### WHAT THE TASK ASKS
Starting at the line that contains "You are a computer-use agent.", return every line through the end of the data exactly, without pictures.

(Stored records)
•••••
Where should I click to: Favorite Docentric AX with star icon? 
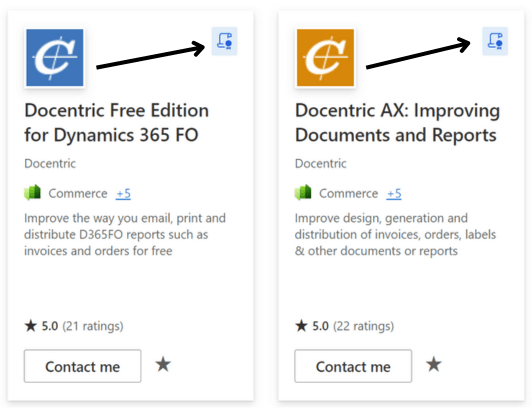point(434,364)
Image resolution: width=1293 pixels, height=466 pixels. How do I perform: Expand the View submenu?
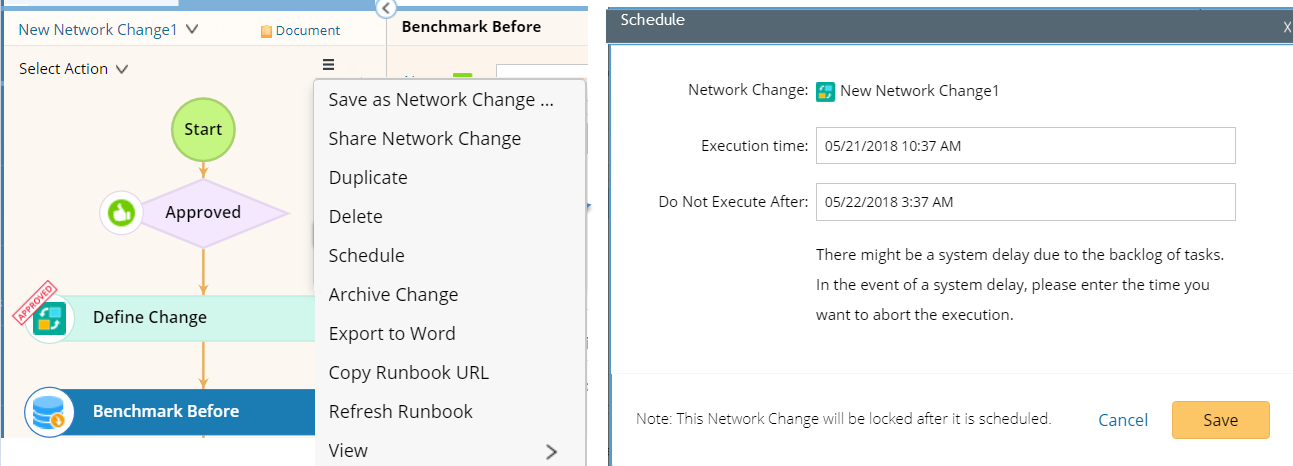[x=551, y=451]
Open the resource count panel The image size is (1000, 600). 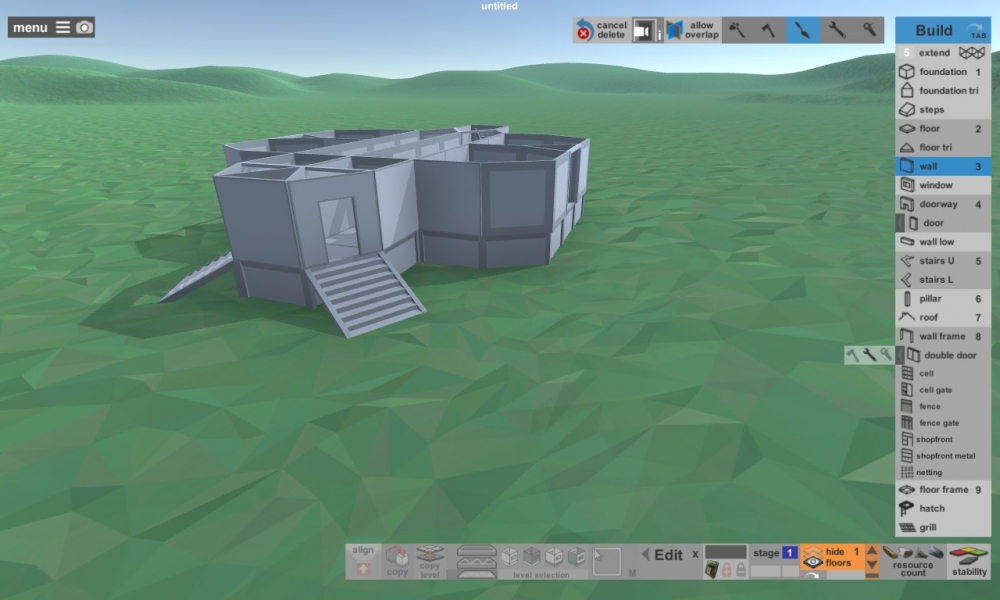pos(912,561)
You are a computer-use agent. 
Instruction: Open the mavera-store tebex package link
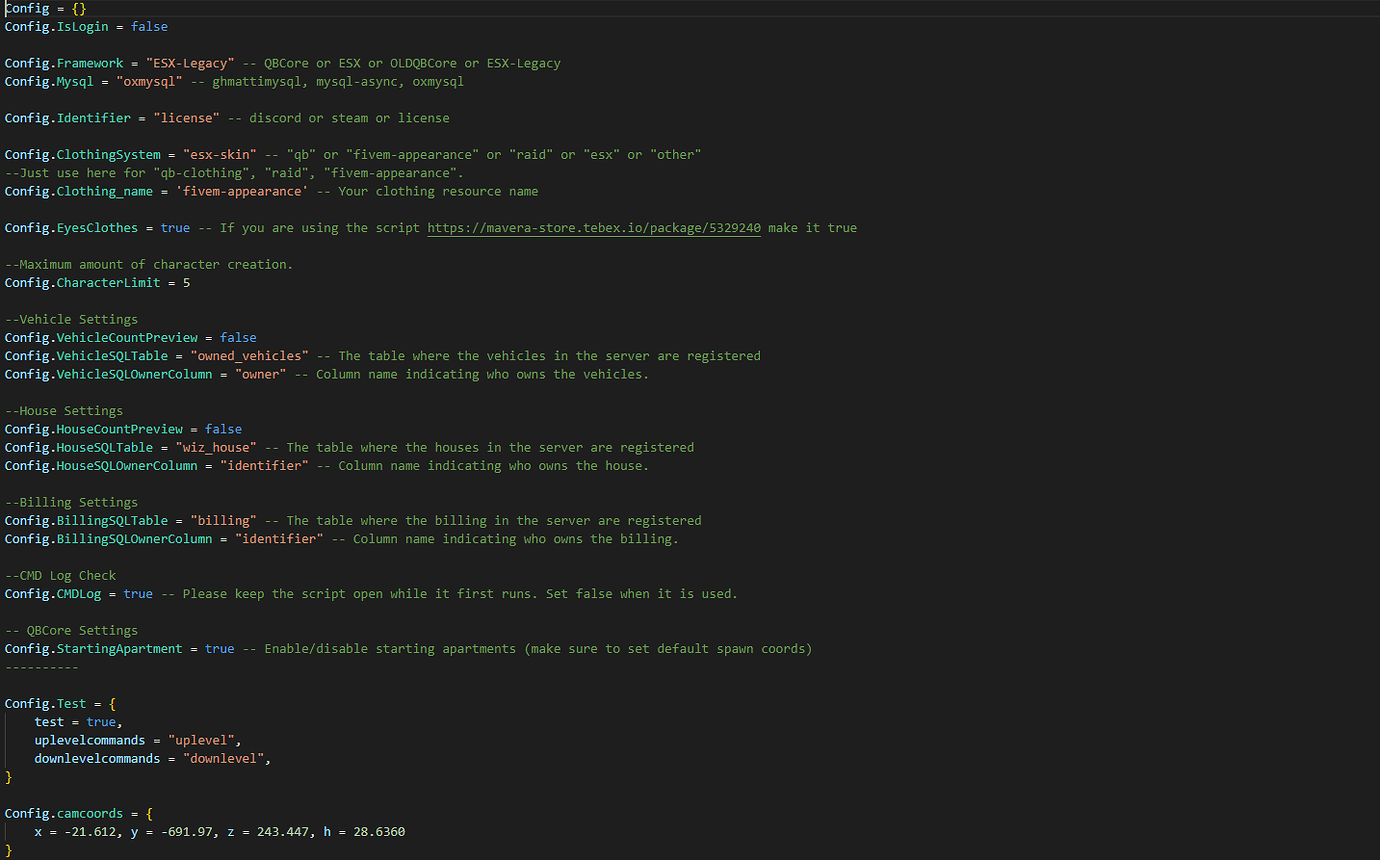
•••••
### SOLUTION TO THIS PROBLEM
You are a computer-use agent. 
Instruction: Open the mavera-store tebex package link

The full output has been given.